Evelyne de la Chenelière estime que cette façon de faire constitue en elle-même un acte de résistance. «C'est contre tout bon sens le temps qu'on a mis dans ce spectacle-là, mais on est tellement heureux parce que c'est résister à tout ce qu'impose un calendrier et qui fait que, parfois, on se sent très frondeur au début d'un processus et que, plus on est pressé par le temps, plus on s'assagit et nos réflexes d'aller vers l'efficacité reprennent le dessus.»

Ronfard nu devant son miroir s'interroge également sur ce qu'est la culture et ses modèles au Québec. Comme le Cirque du Soleil, déduit-on, en visionnant les capsules vidéo placées sur le site du NTE. «C'est évident qu'il y avait un besoin pour nous de le nommer, de dire qu'il y a un danger et arrêtons de dire que c'est le modèle artistique idéal, admet Daniel Brière. On l'aborde dans le spectacle, subtilement... mais pas trop subtilement non plus.» Ce côté baveux, Evelyne de la Chenelière et lui le revendiquent.

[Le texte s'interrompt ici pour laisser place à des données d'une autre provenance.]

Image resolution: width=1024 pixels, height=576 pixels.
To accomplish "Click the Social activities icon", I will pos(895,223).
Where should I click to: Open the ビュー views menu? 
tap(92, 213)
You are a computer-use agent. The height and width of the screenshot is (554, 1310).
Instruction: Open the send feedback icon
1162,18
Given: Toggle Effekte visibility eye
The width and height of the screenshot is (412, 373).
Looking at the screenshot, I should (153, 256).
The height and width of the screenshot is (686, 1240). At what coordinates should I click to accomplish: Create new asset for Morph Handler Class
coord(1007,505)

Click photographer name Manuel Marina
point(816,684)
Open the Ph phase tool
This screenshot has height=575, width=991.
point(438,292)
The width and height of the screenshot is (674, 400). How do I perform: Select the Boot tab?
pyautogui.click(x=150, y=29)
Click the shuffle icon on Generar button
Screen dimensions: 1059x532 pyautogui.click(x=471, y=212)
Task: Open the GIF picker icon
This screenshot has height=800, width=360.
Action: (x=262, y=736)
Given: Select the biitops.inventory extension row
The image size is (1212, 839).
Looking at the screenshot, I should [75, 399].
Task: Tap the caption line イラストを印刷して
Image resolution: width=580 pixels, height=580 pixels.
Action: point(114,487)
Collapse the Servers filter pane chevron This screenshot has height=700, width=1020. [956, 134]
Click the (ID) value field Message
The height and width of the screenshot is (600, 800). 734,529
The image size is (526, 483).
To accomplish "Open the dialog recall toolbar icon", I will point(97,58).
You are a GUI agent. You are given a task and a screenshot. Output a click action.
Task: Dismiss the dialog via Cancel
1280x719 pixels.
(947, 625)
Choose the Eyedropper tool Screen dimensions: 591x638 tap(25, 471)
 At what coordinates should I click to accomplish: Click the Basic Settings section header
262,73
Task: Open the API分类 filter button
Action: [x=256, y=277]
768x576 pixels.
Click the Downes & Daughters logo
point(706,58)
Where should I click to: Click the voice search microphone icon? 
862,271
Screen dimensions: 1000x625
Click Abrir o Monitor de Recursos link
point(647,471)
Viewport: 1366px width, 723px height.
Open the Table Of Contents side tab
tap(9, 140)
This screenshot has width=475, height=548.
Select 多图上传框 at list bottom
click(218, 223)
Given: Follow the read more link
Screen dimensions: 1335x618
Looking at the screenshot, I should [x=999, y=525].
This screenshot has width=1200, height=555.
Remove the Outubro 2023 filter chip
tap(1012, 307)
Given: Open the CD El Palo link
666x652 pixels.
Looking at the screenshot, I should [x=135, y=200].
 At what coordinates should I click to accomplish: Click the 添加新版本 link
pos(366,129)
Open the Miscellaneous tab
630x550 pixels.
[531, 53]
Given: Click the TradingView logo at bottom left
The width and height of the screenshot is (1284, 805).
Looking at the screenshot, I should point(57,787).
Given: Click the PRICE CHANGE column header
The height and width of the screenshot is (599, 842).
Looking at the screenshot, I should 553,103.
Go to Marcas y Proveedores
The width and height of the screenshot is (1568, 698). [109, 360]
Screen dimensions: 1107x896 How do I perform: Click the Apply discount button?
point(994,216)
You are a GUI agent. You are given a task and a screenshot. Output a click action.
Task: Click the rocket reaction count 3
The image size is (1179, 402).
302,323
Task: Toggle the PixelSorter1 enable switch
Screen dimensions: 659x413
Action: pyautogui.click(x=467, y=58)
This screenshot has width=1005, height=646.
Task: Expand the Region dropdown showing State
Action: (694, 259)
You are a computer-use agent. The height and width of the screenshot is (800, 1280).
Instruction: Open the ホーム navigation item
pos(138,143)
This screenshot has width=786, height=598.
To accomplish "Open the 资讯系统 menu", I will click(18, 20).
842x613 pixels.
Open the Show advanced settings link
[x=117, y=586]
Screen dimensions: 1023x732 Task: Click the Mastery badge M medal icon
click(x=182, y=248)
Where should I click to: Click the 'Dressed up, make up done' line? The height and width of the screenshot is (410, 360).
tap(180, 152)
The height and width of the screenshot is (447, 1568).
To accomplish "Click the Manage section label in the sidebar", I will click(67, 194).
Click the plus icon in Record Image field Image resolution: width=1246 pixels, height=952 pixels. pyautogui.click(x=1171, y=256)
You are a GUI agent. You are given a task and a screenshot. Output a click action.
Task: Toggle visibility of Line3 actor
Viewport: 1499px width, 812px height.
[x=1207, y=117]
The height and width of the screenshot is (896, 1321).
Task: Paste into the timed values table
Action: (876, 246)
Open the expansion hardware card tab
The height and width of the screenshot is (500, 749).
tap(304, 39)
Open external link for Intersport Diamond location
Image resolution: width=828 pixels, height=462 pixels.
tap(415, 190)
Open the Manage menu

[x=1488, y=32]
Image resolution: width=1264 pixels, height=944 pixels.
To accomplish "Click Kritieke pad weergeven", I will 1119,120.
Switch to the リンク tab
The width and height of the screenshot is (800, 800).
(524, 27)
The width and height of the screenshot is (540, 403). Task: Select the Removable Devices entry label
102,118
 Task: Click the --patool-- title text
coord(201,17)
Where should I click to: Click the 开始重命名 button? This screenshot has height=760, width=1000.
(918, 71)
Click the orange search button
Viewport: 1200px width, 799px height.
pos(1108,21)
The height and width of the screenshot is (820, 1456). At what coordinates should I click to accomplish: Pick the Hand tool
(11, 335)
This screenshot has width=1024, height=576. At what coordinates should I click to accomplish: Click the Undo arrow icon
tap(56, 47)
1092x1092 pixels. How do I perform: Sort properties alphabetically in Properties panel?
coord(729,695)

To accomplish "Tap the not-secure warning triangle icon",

Même s'il s'appuie sur un message laissé par un homme de théâtre et qu'il fait référence à son travail, le spectacle cherche aussi la résonance des mots de Ronfard ailleurs dans la société. «Il a été tout naturel dans l'interprétation qu'on en fait de quitter le théâtre et de lui donner une couleur soit très politique, soit très romantique, dit d'ailleurs la metteure en scène. Ce n'est pas seulement une prise de position par rapport à Jean-Pierre Ronfard et au théâtre, c'est une résistance globale.»

Ronfard nu devant son miroir, à Espace libre, du 24 mars au 30 avril.